- [Set of tasks]:
a) In the mailing list thread, what does Jacob Pan say the code does when a new device is bound to an existing, active PASID?
b) For each statement about the mailing list thread, answer yes or no and quote the words that decide it: (i) The reply is dated Tuesday, October 29, 2019. (ii) Jacob Pan opens his message by greeting Alex Williamson. (iii) The patch under discussion adds bind guest PASID support.
c) In the mailing list thread, why does Lu Baolu ask to be forgiven if the issue he raises has already been addressed?

- [Excerpted passage]:
# # #

IOMMU Archive on lore.kernel.org
 help / color / Atom feed
From: Lu Baolu <baolu.lu@linux.intel.com>
To: Jacob Pan <jacob.jun.pan@linux.intel.com>
Cc: "Tian, Kevin" <kevin.tian@intel.com>,
	Raj Ashok <ashok.raj@intel.com>,
	Jean-Philippe Brucker <jean-philippe@linaro.com>,
	iommu@lists.linux-foundation.org,
	LKML <linux-kernel@vger.kernel.org>,
	Alex Williamson <alex.williamson@redhat.com>,
	David Woodhouse <dwmw2@infradead.org>,
	Jonathan Cameron <jic23@kernel.org>
Subject: Re: [PATCH v7 09/11] iommu/vt-d: Add bind guest PASID support
Date: Tue, 29 Oct 2019 10:54:48 +0800
Message-ID: <e4ac7f82-a224-3388-88ae-1ce52d2eec58@linux.intel.com> (raw)
In-Reply-To: <20191028152945.13bc22fa@jacob-builder>

Hi,

On 10/29/19 6:29 AM, Jacob Pan wrote:
> Hi Baolu,
> 
> Appreciate the thorough review, comments inline.

You are welcome.

> 
> On Sat, 26 Oct 2019 10:01:19 +0800
> Lu Baolu <baolu.lu@linux.intel.com> wrote:
> 
>> Hi,
>>

[...]

>>> +			 * allow multiple bind calls with the same
>>> PASID and pdev.
>>> +			 */
>>> +			sdev->users++;
>>> +			goto out;
>>> +		}
>>
>> I remember I ever pointed this out before. But I forgot how we
>> addressed it. So forgive me if this has been addressed.
>>
>> What if we have a valid bound svm but @dev doesn't belong to it
>> (a.k.a. @dev not in svm->devs list)?
>>
> If we are binding a new device to an existing/active PASID, the code
> will allocate a new sdev and add that to the svm->devs list.

# # #

- [Material provided]:
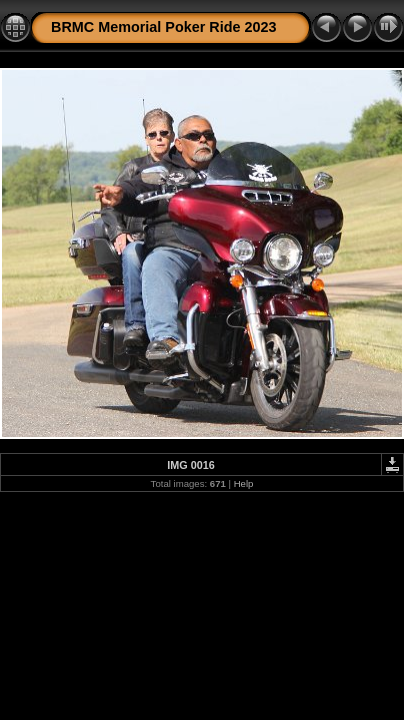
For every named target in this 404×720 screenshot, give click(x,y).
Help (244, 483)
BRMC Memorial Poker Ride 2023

# # #

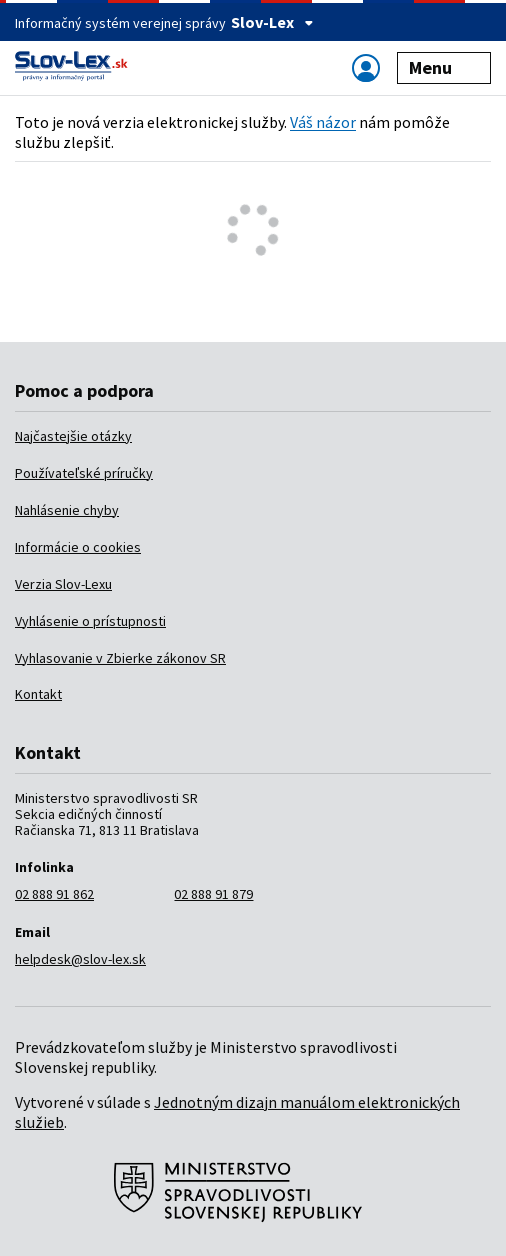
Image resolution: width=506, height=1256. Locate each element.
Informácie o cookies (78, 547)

# # #

- [Full solutions]:
a) It allocates a new sdev and adds it to the svm->devs list.

b)
(i) Yes: "Date: Tue, 29 Oct 2019 10:54:48 +0800"
(ii) No: "Hi Baolu,"
(iii) Yes: "iommu/vt-d: Add bind guest PASID support"

c) He remembers pointing the issue out before, but he has forgotten how it was addressed.